Songeur, le Corniaud jeta un regard vers l’extérieur. Le temps était exécrable. Dans la nuit les nuages blancs qui envahissaient habituellement le ciel Limougeaud, étaient devenu lourd, gris, noir par endroit. Avant d’éclater dans un formidable orage au petit matin. Bon ou mauvais présage ? Qu’importe, c’était leur jour, ils y étaient … Enfin, dirons certain mais rare seront ceux à dire déjà. Sauf lui peut-être. Tout avait été long pourtant, de la décision jusqu’à l’anoblissement en passant par l’annonce, les fiançailles et le contrat. Tout avait pris du temps et pourtant, là, debout au milieu de la chambre d’auberge qu’il occupait depuis la veille, le Corniaud trouvait que s’était beaucoup trop tôt finalement.
Il ne s’était pas baigné encore, pas vêtu non plus. Mais la matinée débuté à peine, il avait encore le temps. Quand la porte s’ouvrir, il s’approcha de la fenêtre pour laisser de l’espace au va et vient qui débutait dans la pièce. Le bain se préparer. Observant un instant les gens de l’auberge, baquet ou sceaux en mains, le borgne en détourna bien vite l’oeil. La tempête qui sévissait à l’extérieur lui plaisait. Elle reflétait à merveille le tumulte intérieur qui était le siens actuellement et étrangement, se détail l’apaisait un peu. Aujourd’hui, il allait donner son nom … Ce n’était pas rien. Le brouhaha des domestiques cessa finalement quand tous se retirèrent et qu’Augustin referma la porte sur eux. Le banquet de bois, plein et fumant, l’attendait à présent devant l’âtre.
Éclaire.
Finalement son regard quitta l’extérieur pour rencontrer celui de son Ami. Etrange comme il ne songeait jamais à lui comme un amant, il l’était pourtant. Mais il était bien plus aussi. Un léger sourire se dessina sur le visage resté fermé du jeune homme quand il vit l’espagnol, les vêtements trempés et la chevelure dégoulinante. L’envie le prit … Se serait si facile d’oublier ainsi. D’obnubiler encore un peu ce qu’il adviendrait inévitablement dans quelques heures. Ils avaient encore le temps … Mais le Navailles savait que l’inverti refuserait. Déjà, la veille … Soupire. Il n’avait pourtant rien contre ce mariage, le borgne. Pis, il l’avait souhaité, pour sa Muse ... pour l’enfant ... pour les enfants ! Mais la simple idée d’être enchainé à vie, le faisait frissonner.

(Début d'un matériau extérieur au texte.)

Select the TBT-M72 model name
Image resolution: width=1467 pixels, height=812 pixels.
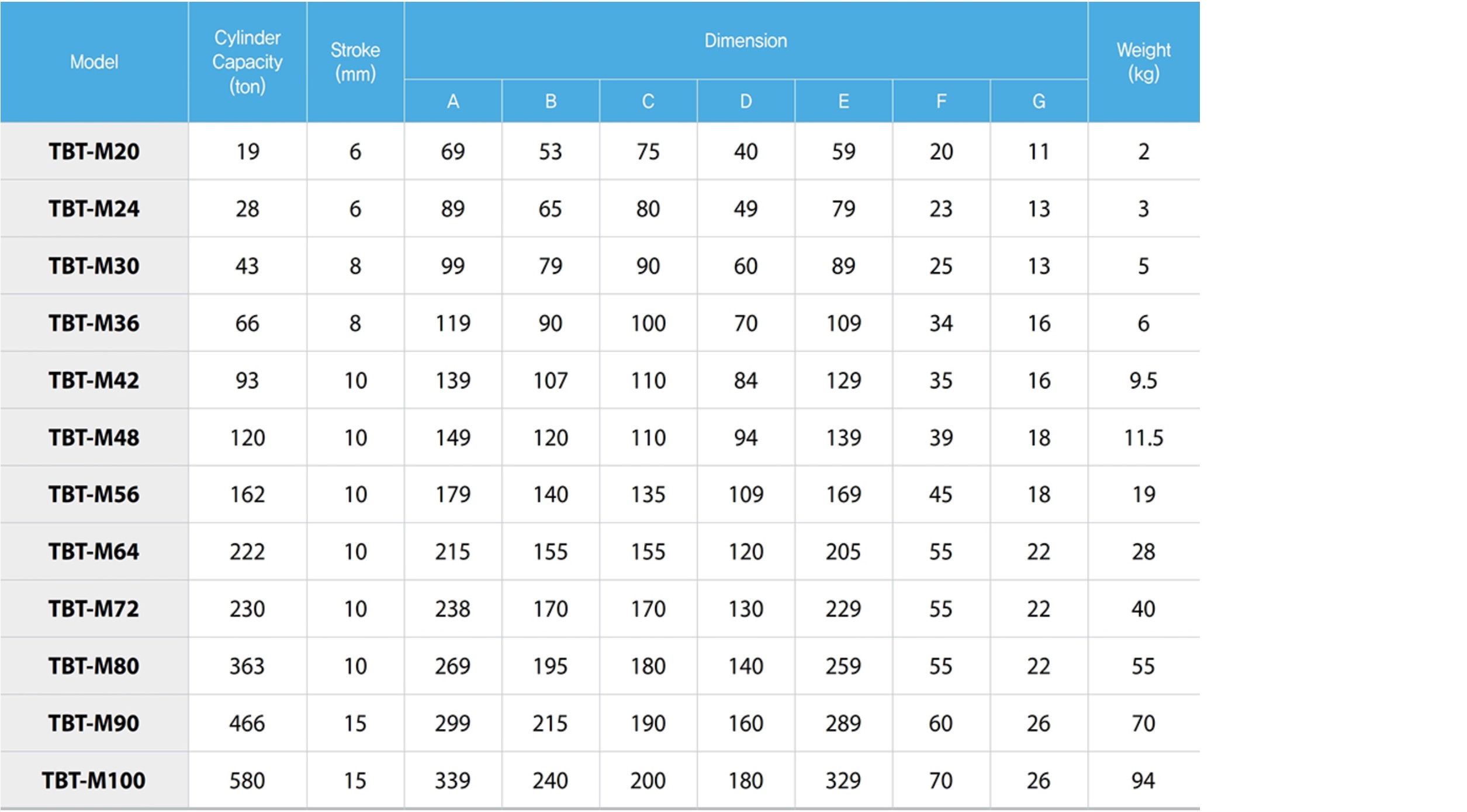tap(94, 609)
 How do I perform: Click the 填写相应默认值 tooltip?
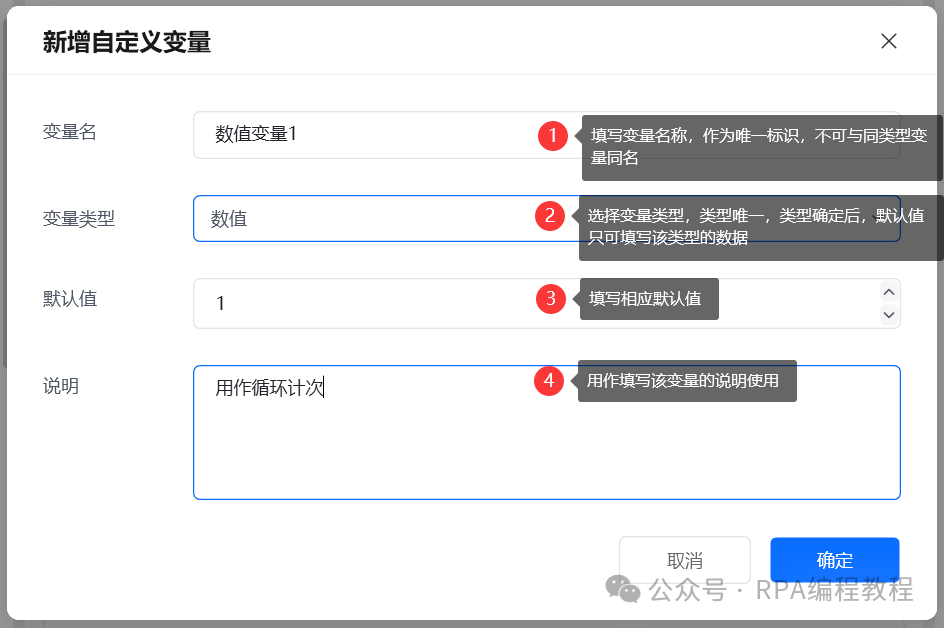(x=649, y=299)

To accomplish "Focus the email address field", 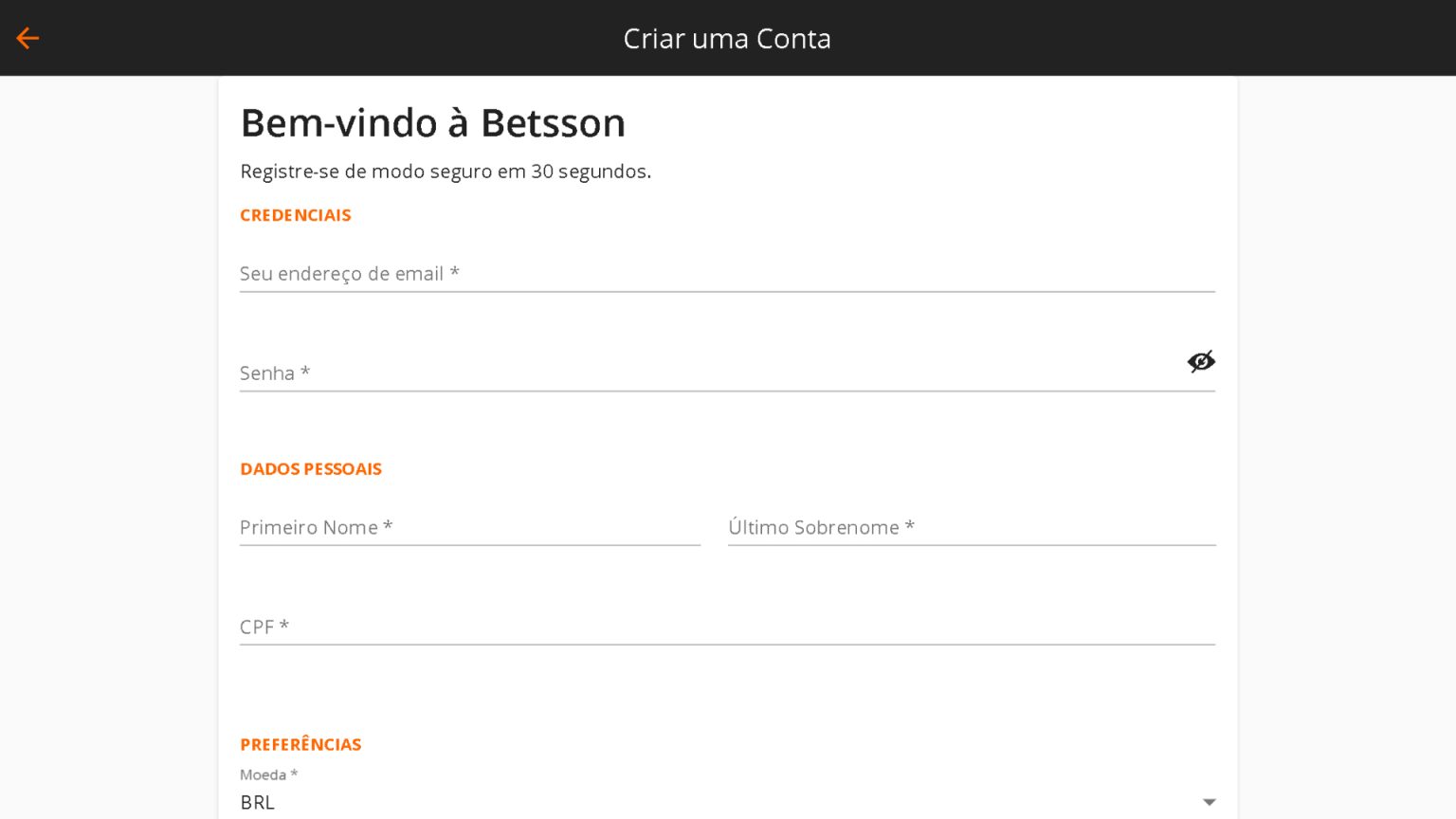I will pyautogui.click(x=727, y=274).
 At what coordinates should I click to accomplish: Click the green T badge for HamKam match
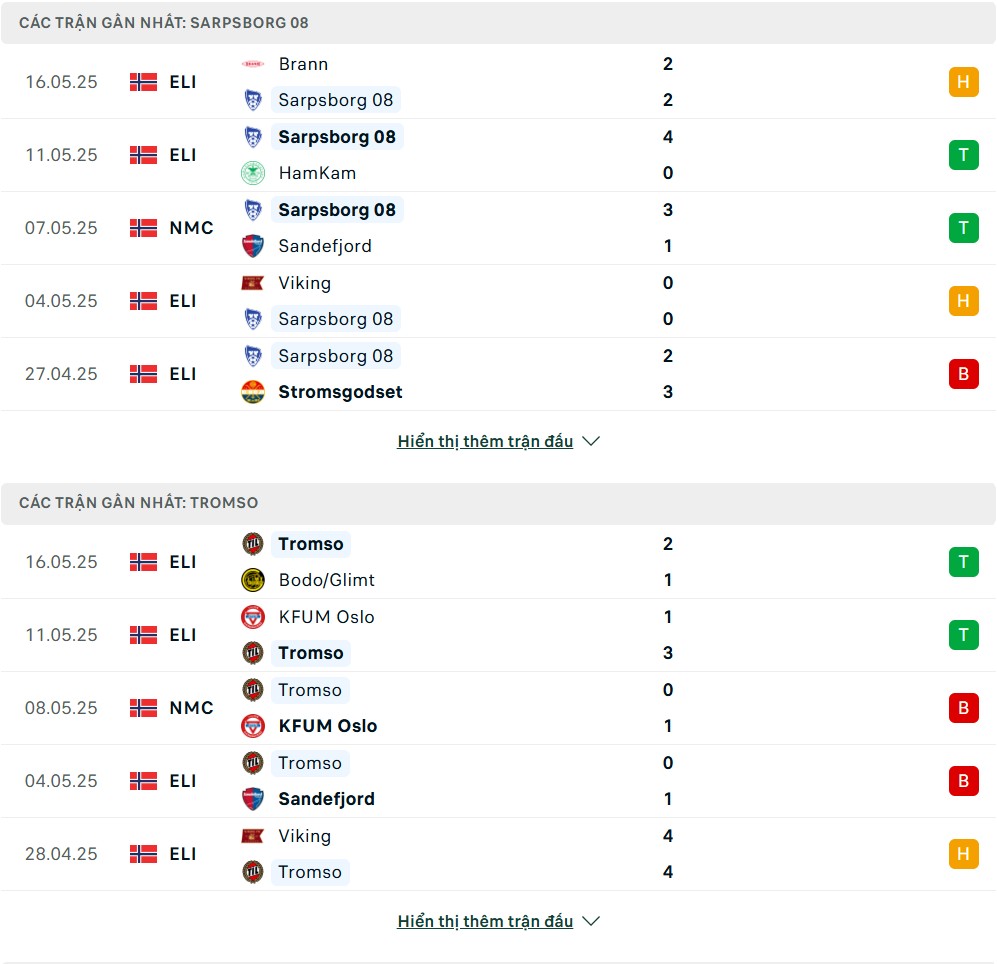click(963, 155)
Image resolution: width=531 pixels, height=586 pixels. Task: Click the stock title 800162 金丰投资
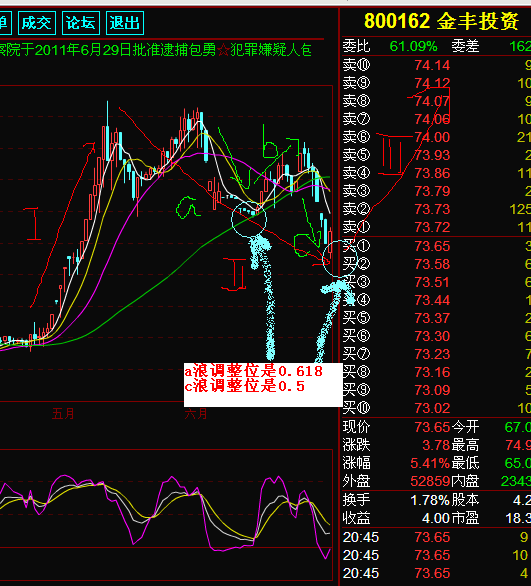pyautogui.click(x=441, y=21)
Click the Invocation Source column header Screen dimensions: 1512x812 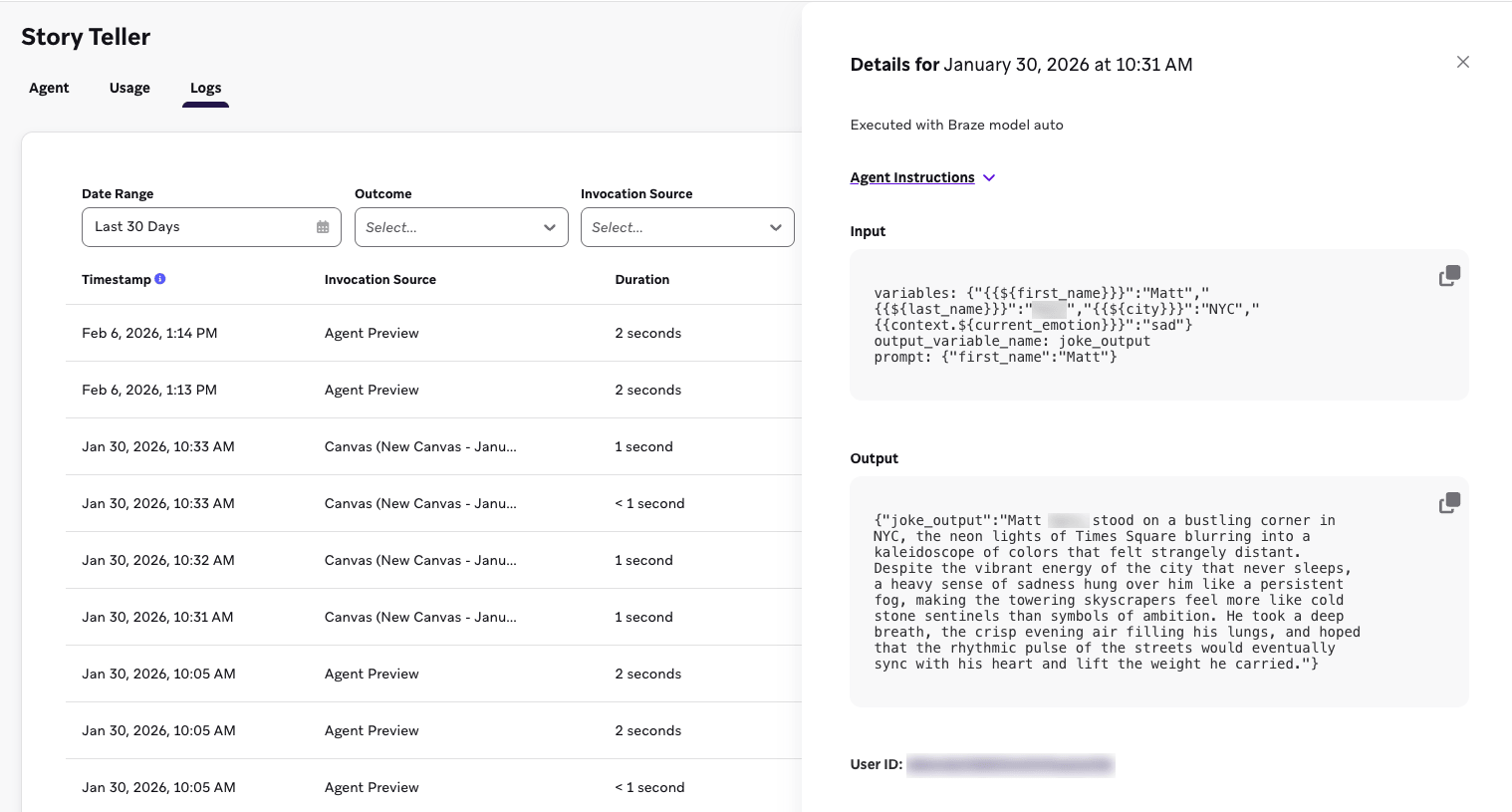pyautogui.click(x=379, y=280)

Nouveau coup de tonnerre. Nouvel éclaire.
Le faisceau lumineux éclaira un instant la pièce restait dans l’ombre, faute de chandelles allumées. La cheminée aidait mais ne faisait pas tout, et il n’avait pas pour habitude d’allumer des bougies en pleine journée. Aujourd’hui, se serait peut-être nécessaire.
- Comment va-t-elle ?
- Bien. Enfin, autant qu’il est possible.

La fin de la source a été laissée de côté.